Oh dear. This is what happens when your design perspective is limited to the
past few years of popular UI design.

“Flat design” was not invented by designers at tech startups. The concept was
not popularized by Microsoft. Yes, there has been a recent trend away from the
use of shading, texturing, and depth cues. It is a resurgence of something
that began much, much longer ago.

Who invented “flat design”? Maybe Josef Müller-Brockmann, 1951? El Lissitzky,
1932? Dribbble users may not care about these names, but the current seasonal
trend toward formal simplicity is little more than a rediscovery of the 20th
Century's defining graphic design aesthetic, Swiss Modern.

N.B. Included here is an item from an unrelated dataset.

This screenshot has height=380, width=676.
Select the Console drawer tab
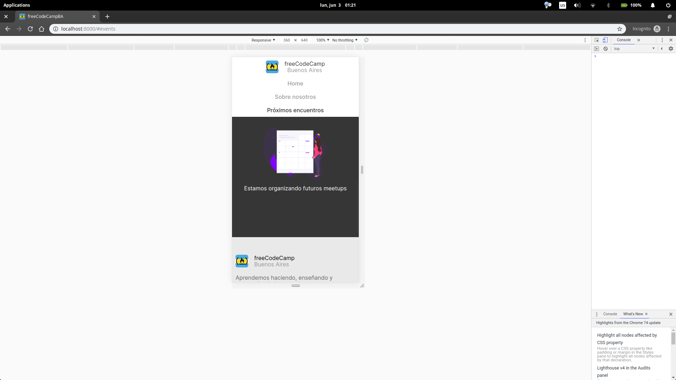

If you're interested in the history of design, and understanding modern visual
design in a broader context, I'd suggest Philip B. Meggs' A History of Graphic
Design. For something a little more readily available, you might also want to
take a look at Guity Novin's History of Graphic Design. Here's the relevant
chapter on the Swiss Grid: [http://guity-
novin.blogspot.com/2011/07/chapter-42-swiss-gra...](http://guity-
novin.blogspot.com/2011/07/chapter-42-swiss-grade-style-and-dutch.html)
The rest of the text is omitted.